start GIVEN RECORDS

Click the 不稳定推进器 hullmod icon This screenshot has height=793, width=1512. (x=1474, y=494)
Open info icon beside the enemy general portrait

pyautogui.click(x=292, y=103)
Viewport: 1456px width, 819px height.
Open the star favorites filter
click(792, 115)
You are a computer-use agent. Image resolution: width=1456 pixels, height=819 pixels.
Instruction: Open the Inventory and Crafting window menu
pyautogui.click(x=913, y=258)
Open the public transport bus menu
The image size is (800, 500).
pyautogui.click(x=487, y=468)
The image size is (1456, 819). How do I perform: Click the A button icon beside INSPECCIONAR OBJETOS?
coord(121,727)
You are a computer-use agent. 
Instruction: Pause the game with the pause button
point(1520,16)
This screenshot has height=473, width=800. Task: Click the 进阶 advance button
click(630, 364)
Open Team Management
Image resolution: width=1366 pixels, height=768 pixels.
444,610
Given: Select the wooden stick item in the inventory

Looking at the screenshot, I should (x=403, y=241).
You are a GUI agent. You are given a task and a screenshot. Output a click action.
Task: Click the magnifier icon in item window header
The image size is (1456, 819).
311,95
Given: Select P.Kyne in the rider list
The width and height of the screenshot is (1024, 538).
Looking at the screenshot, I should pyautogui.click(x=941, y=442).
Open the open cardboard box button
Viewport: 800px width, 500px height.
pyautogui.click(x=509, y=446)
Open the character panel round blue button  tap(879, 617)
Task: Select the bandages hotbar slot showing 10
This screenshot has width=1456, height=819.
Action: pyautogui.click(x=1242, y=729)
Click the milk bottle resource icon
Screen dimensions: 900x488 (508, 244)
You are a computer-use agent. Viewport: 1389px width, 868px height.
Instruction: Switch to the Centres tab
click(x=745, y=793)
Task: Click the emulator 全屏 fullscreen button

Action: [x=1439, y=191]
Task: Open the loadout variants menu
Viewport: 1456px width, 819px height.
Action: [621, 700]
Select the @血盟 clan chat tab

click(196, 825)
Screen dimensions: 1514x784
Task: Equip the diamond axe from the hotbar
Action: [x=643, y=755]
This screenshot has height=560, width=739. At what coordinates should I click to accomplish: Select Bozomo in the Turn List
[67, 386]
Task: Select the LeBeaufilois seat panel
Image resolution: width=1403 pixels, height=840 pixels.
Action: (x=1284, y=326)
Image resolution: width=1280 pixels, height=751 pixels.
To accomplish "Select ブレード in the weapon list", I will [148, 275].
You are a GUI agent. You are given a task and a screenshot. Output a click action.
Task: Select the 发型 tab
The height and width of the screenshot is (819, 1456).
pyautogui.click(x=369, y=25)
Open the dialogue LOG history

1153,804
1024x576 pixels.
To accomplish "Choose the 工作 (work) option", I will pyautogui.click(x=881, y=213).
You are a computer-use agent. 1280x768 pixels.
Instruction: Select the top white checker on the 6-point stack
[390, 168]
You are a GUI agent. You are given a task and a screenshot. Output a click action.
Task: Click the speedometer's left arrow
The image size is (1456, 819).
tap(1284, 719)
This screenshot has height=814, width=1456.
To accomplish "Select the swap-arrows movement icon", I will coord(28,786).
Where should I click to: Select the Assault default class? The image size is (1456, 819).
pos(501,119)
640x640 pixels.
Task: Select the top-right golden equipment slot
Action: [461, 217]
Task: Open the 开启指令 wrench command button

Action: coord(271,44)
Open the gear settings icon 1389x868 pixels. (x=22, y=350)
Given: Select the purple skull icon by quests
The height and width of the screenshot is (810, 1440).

end GIVEN RECORDS

Recast the lines above as a numbered list, leaving out the blank lines.

1. Click the 不稳定推进器 hullmod icon This screenshot has height=793, width=1512. (x=1474, y=494)
2. Open info icon beside the enemy general portrait
3. pyautogui.click(x=292, y=103)
4. Viewport: 1456px width, 819px height.
5. Open the star favorites filter
6. click(792, 115)
7. You are a computer-use agent. Image resolution: width=1456 pixels, height=819 pixels.
8. Instruction: Open the Inventory and Crafting window menu
9. pyautogui.click(x=913, y=258)
10. Open the public transport bus menu
11. The image size is (800, 500).
12. pyautogui.click(x=487, y=468)
13. The image size is (1456, 819). How do I perform: Click the A button icon beside INSPECCIONAR OBJETOS?
14. coord(121,727)
15. You are a computer-use agent. 
16. Instruction: Pause the game with the pause button
17. point(1520,16)
18. This screenshot has height=473, width=800. Task: Click the 进阶 advance button
19. click(630, 364)
20. Open Team Management
21. Image resolution: width=1366 pixels, height=768 pixels.
22. 444,610
23. Given: Select the wooden stick item in the inventory
24. Looking at the screenshot, I should (x=403, y=241).
25. You are a GUI agent. You are given a task and a screenshot. Output a click action.
26. Task: Click the magnifier icon in item window header
27. The image size is (1456, 819).
28. 311,95
29. Given: Select P.Kyne in the rider list
30. The width and height of the screenshot is (1024, 538).
31. Looking at the screenshot, I should pyautogui.click(x=941, y=442).
32. Open the open cardboard box button
33. Viewport: 800px width, 500px height.
34. pyautogui.click(x=509, y=446)
35. Open the character panel round blue button  tap(879, 617)
36. Task: Select the bandages hotbar slot showing 10
37. This screenshot has width=1456, height=819.
38. Action: pyautogui.click(x=1242, y=729)
39. Click the milk bottle resource icon
40. Screen dimensions: 900x488 (508, 244)
41. You are a computer-use agent. Viewport: 1389px width, 868px height.
42. Instruction: Switch to the Centres tab
43. click(x=745, y=793)
44. Task: Click the emulator 全屏 fullscreen button
45. Action: [x=1439, y=191]
46. Task: Open the loadout variants menu
47. Viewport: 1456px width, 819px height.
48. Action: [621, 700]
49. Select the @血盟 clan chat tab
50. click(196, 825)
51. Screen dimensions: 1514x784
52. Task: Equip the diamond axe from the hotbar
53. Action: [x=643, y=755]
54. This screenshot has height=560, width=739. At what coordinates should I click to accomplish: Select Bozomo in the Turn List
55. [67, 386]
56. Task: Select the LeBeaufilois seat panel
57. Image resolution: width=1403 pixels, height=840 pixels.
58. Action: (x=1284, y=326)
59. Image resolution: width=1280 pixels, height=751 pixels.
60. To accomplish "Select ブレード in the weapon list", I will [148, 275].
61. You are a GUI agent. You are given a task and a screenshot. Output a click action.
62. Task: Select the 发型 tab
63. The height and width of the screenshot is (819, 1456).
64. pyautogui.click(x=369, y=25)
65. Open the dialogue LOG history
66. 1153,804
67. 1024x576 pixels.
68. To accomplish "Choose the 工作 (work) option", I will pyautogui.click(x=881, y=213).
69. You are a computer-use agent. 1280x768 pixels.
70. Instruction: Select the top white checker on the 6-point stack
71. [390, 168]
72. You are a GUI agent. You are given a task and a screenshot. Output a click action.
73. Task: Click the speedometer's left arrow
74. The image size is (1456, 819).
75. tap(1284, 719)
76. This screenshot has height=814, width=1456.
77. To accomplish "Select the swap-arrows movement icon", I will coord(28,786).
78. Where should I click to: Select the Assault default class? The image size is (1456, 819).
79. pos(501,119)
80. 640x640 pixels.
81. Task: Select the top-right golden equipment slot
82. Action: [461, 217]
83. Task: Open the 开启指令 wrench command button
84. Action: coord(271,44)
85. Open the gear settings icon 1389x868 pixels. (x=22, y=350)
86. Given: Select the purple skull icon by quests
87. The height and width of the screenshot is (810, 1440).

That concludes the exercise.